2. **Clean Up**: Always call ``services.reset()`` when done to free resources and terminate distributed services.

3. **Service Naming**: Use descriptive names that indicate the service's purpose (e.g., ``"python_executor"``, 
   ``"tokenizer_service"``).

4. **Backend-Specific Options**: Understand which options are backend-specific (e.g., ``num_cpus``, ``num_gpus``, 
   ``max_concurrency`` for Ray) and which are constructor arguments for your service class.
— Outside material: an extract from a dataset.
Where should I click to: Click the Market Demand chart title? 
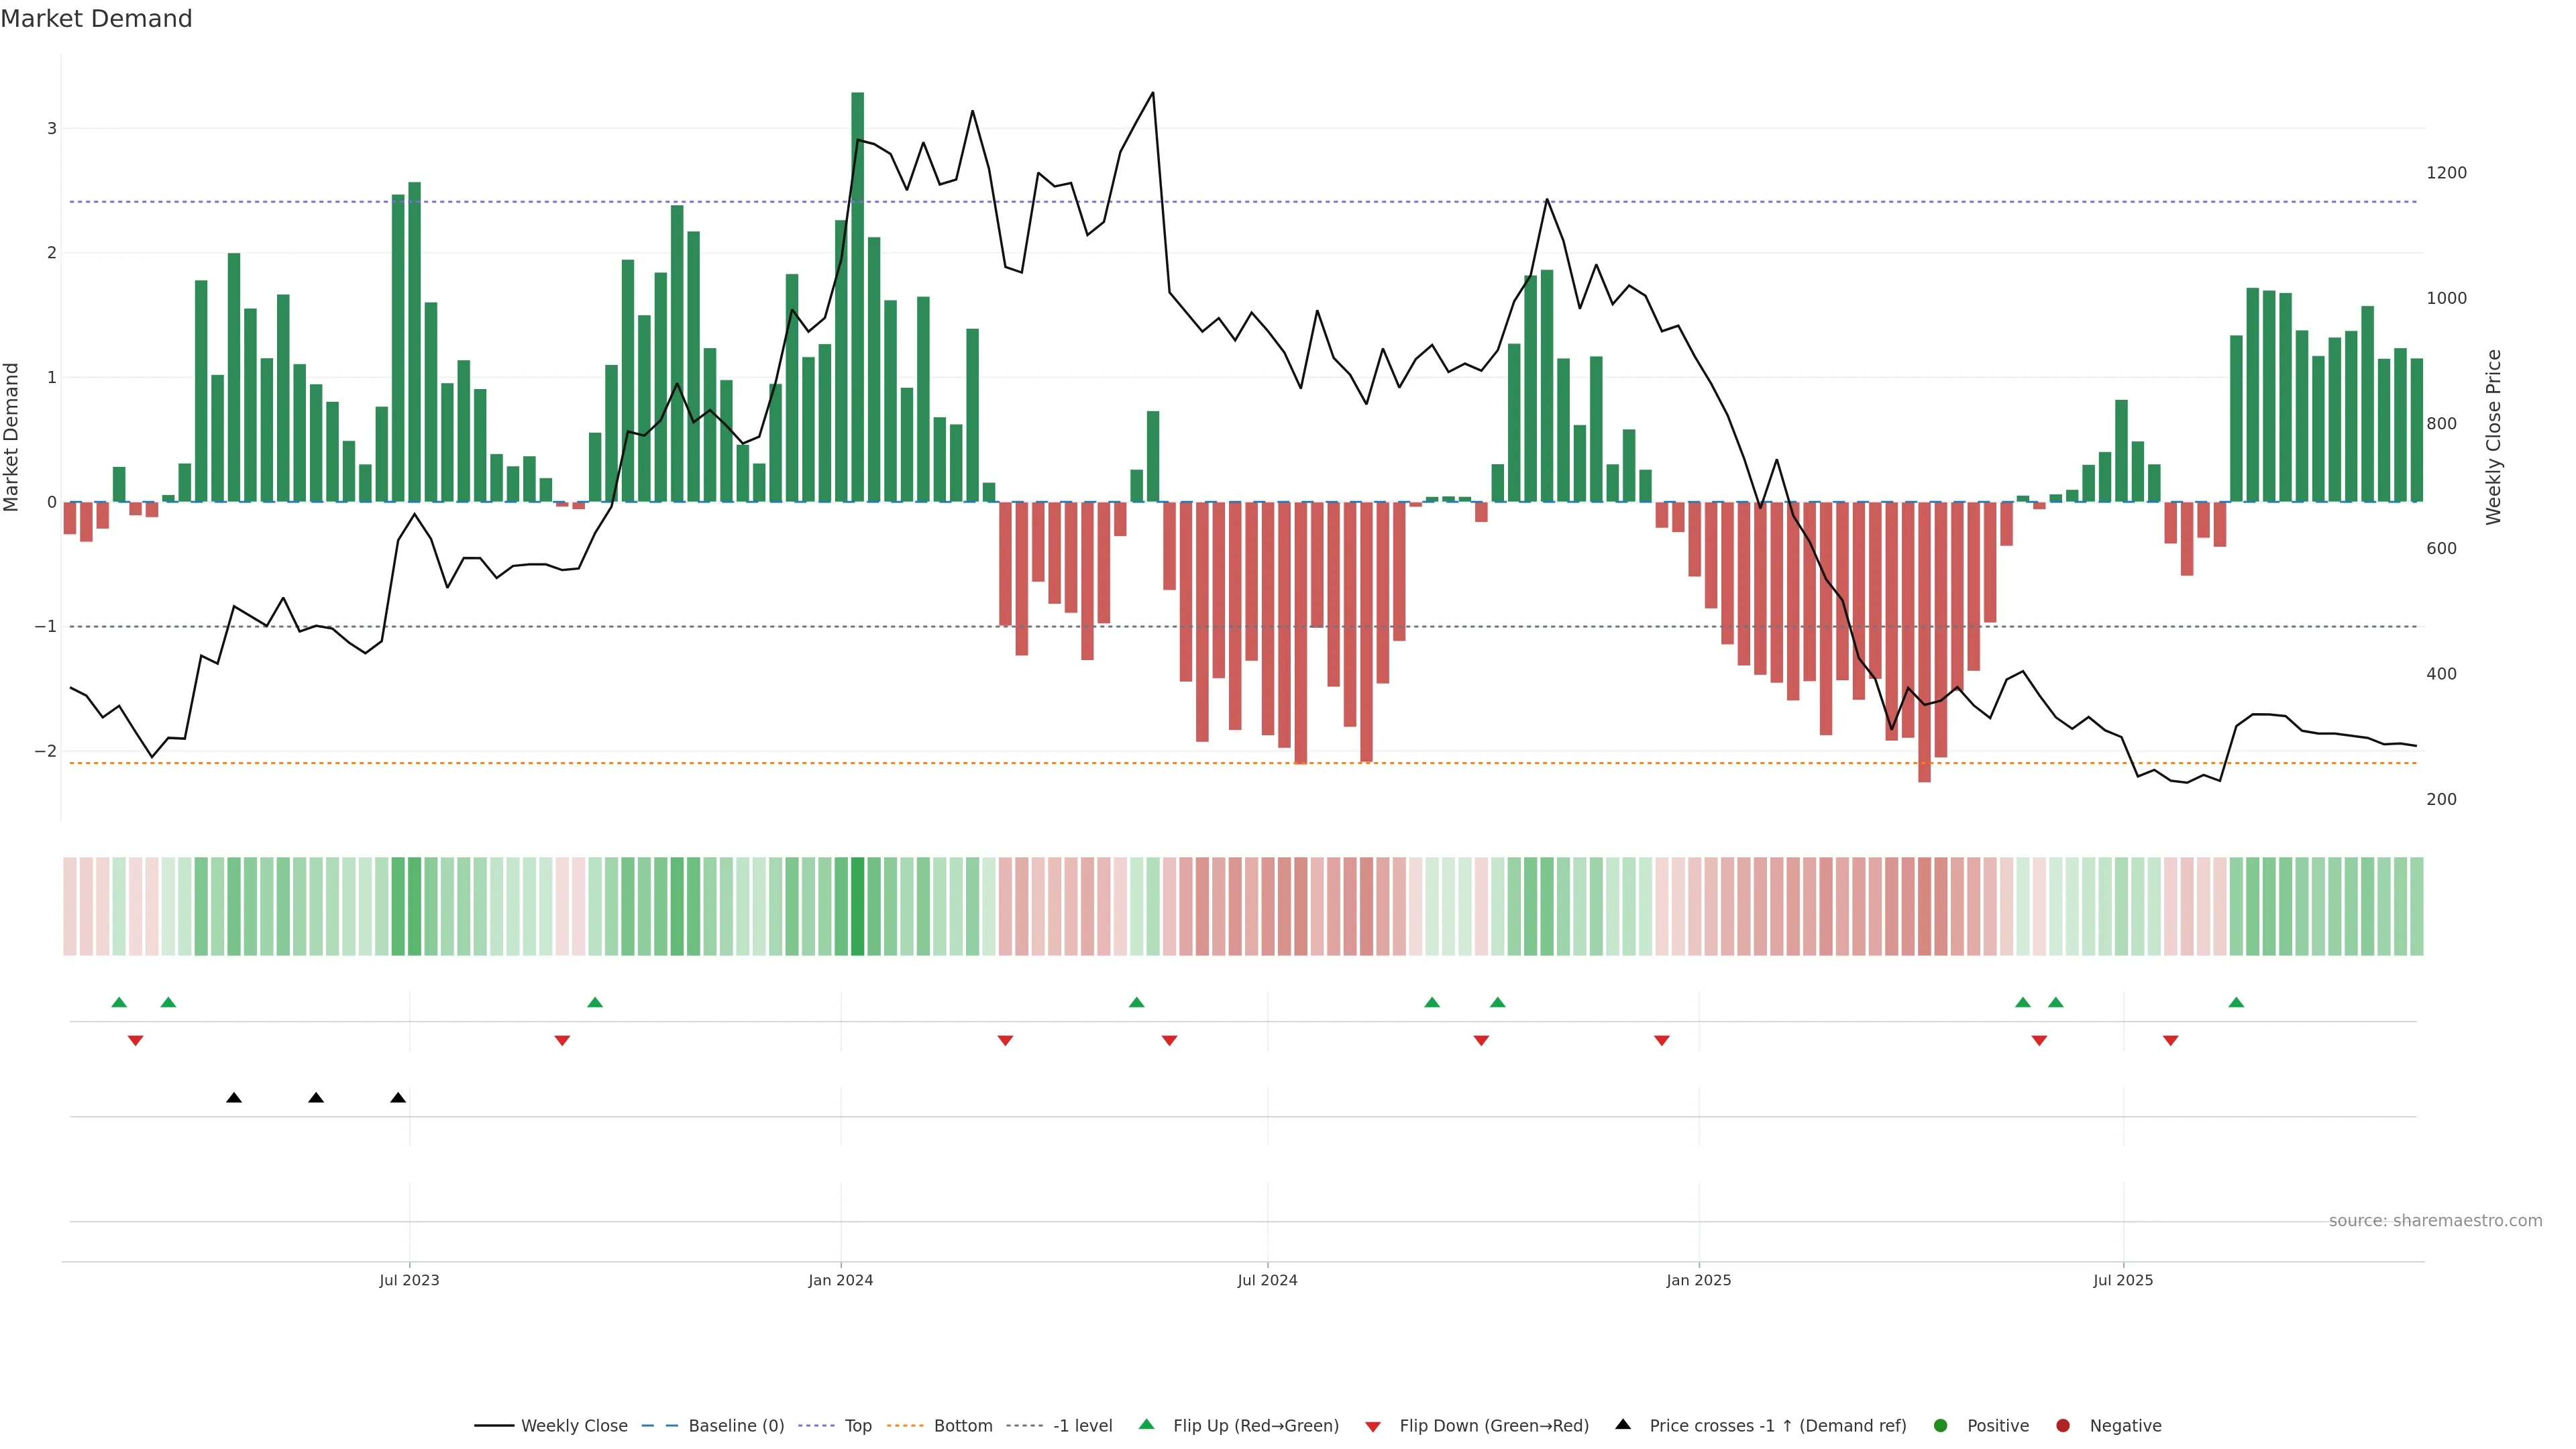pos(96,19)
5. **Error Handling**: Check if services exist before accessing them:

   .. code-block:: python

       if "my_service" in services:
           service = services["my_service"]
       else:
           # Register or handle missing service

6. **Conditional Registration**: Only register services if they don't already exist:

   .. code-block:: python

       if "python_executor" not in services:
           services.register("python_executor", PythonExecutorService, ...)
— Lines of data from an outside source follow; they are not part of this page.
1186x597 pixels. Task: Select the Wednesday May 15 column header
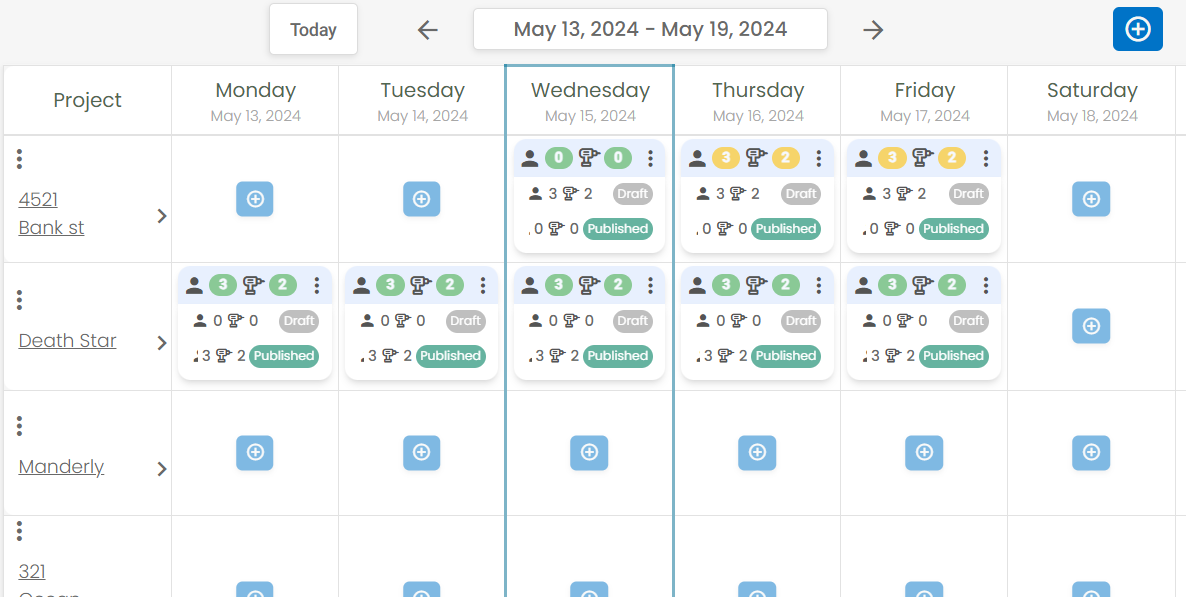tap(590, 101)
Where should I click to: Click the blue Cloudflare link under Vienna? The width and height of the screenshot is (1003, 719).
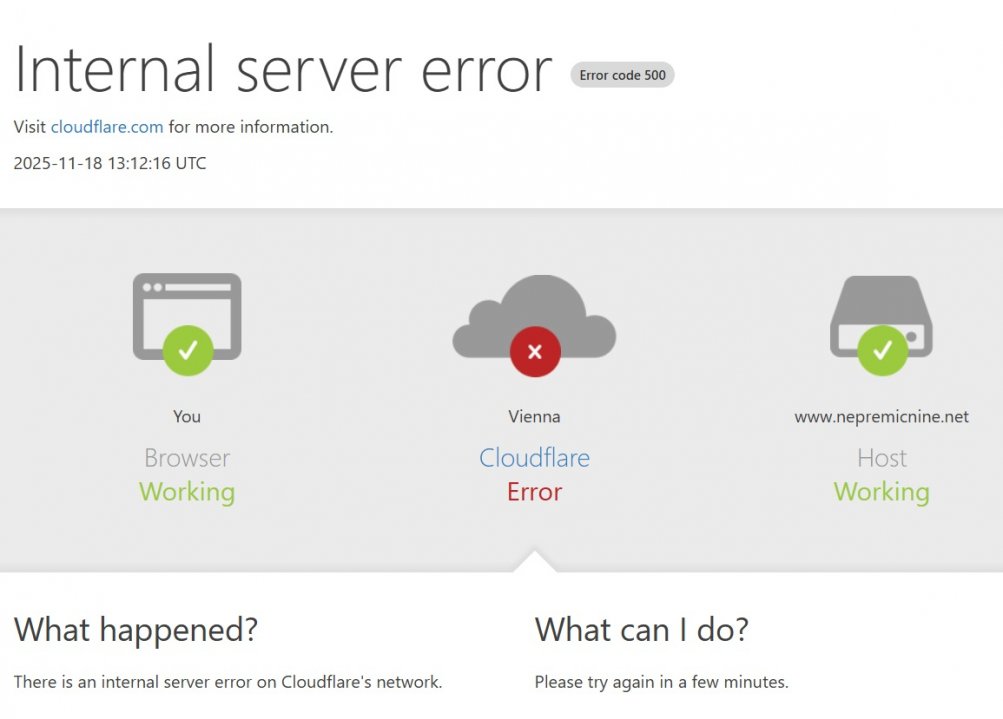tap(534, 458)
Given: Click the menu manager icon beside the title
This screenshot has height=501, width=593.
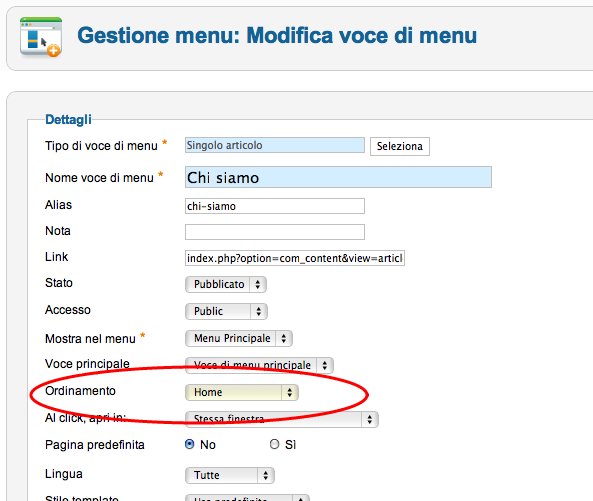Looking at the screenshot, I should point(41,37).

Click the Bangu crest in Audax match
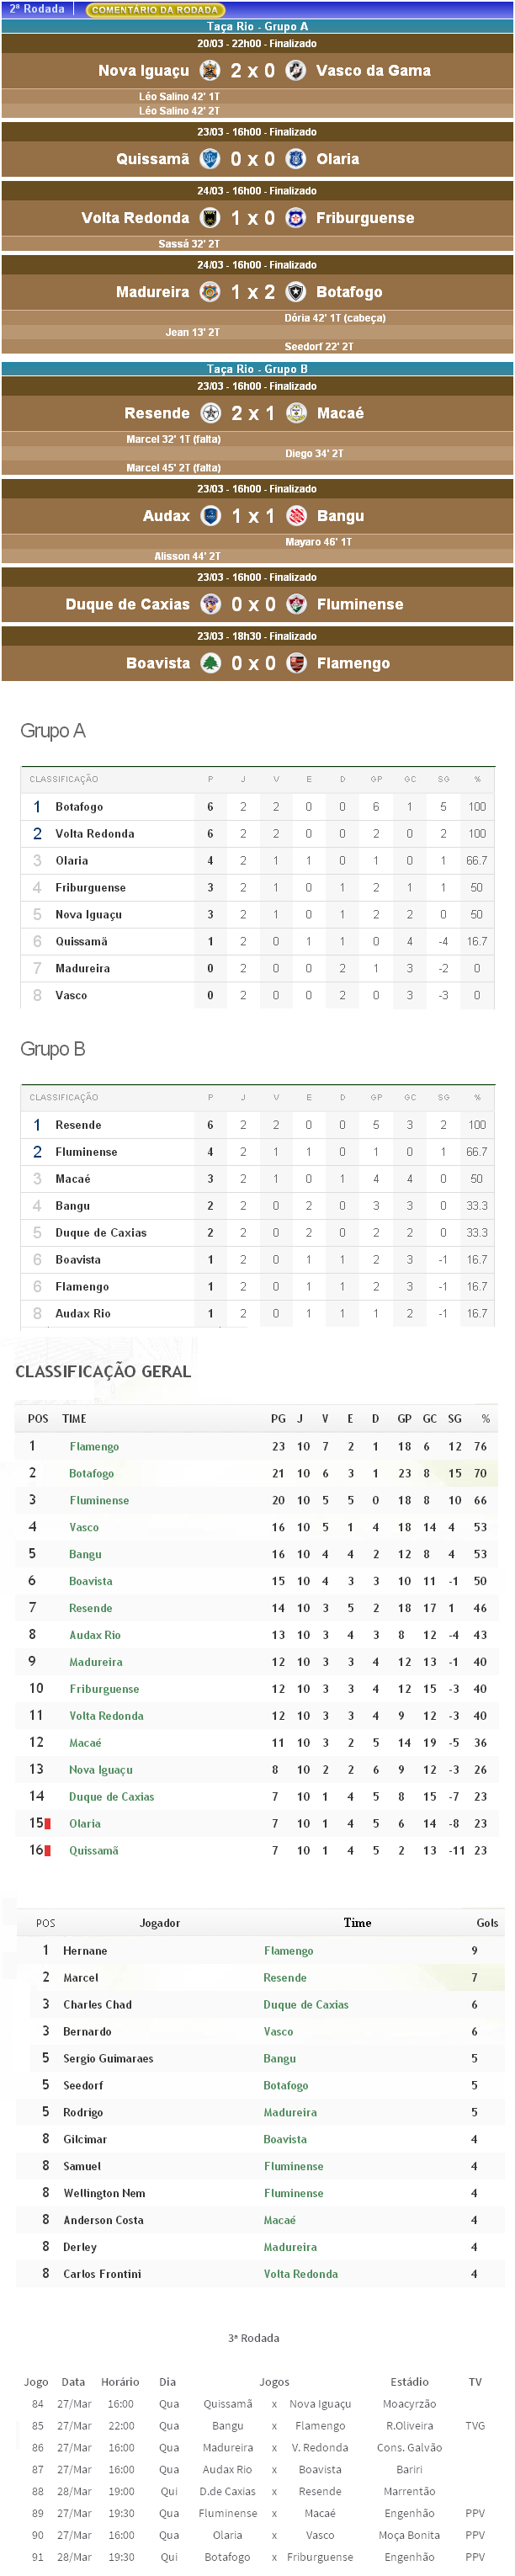296,516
7. **Context Managers**: Consider using context managers for automatic cleanup:

   .. code-block:: python

       class ServiceContext:
           def __init__(self, backend, namespace):
               self.services = get_services(backend=backend, namespace=namespace)
           
           def __enter__(self):
               return self.services
           
           def __exit__(self, *args):
               self.services.reset()
       
       with ServiceContext("ray", "my_namespace") as services:
           services.register("my_service", MyService)
           # Use services...
       # Automatic cleanup

8. **Backend Portability**: When writing code that should work with multiple backends, avoid using 
   backend-specific methods like ``register_with_options()`` (Ray-only). Stick to the common ``register()`` 
   API for maximum portability.

Examples
--------

For complete examples, see:

- ``examples/services/distributed_services.py`` - Basic service registry usage
- ``examples/llm/python_executor_service.py`` - Python executor service examples
- ``test/test_services.py`` - Comprehensive test suite
- ``test/test_python_executor_service.py`` - Python executor service tests

See Also
--------

- :ref:`ref_llms` - LLM API documentation
- :ref:`ref_collectors` - Collector documentation
- `Ray Documentation <https://docs.ray.io/>`_ - Ray distributed framework documentation

.. note::
    **Future Backend Support**
    
    The service registry is designed to be backend-agnostic. While Ray is currently the only supported 
    backend, the API is structured to easily accommodate additional backends in the future, such as:
    
    - **Monarch**: For specialized distributed computing scenarios
    - **Local Multiprocessing**: For single-node parallelism without external dependencies
    - **Custom Backends**: You can implement your own backend by subclassing :class:`~torchrl.services.ServiceBase`
    
    The core API (``get_services()``, ``register()``, ``get()``, ``list()``, ``reset()``) will remain 
    consistent across all backends, ensuring your code remains portable.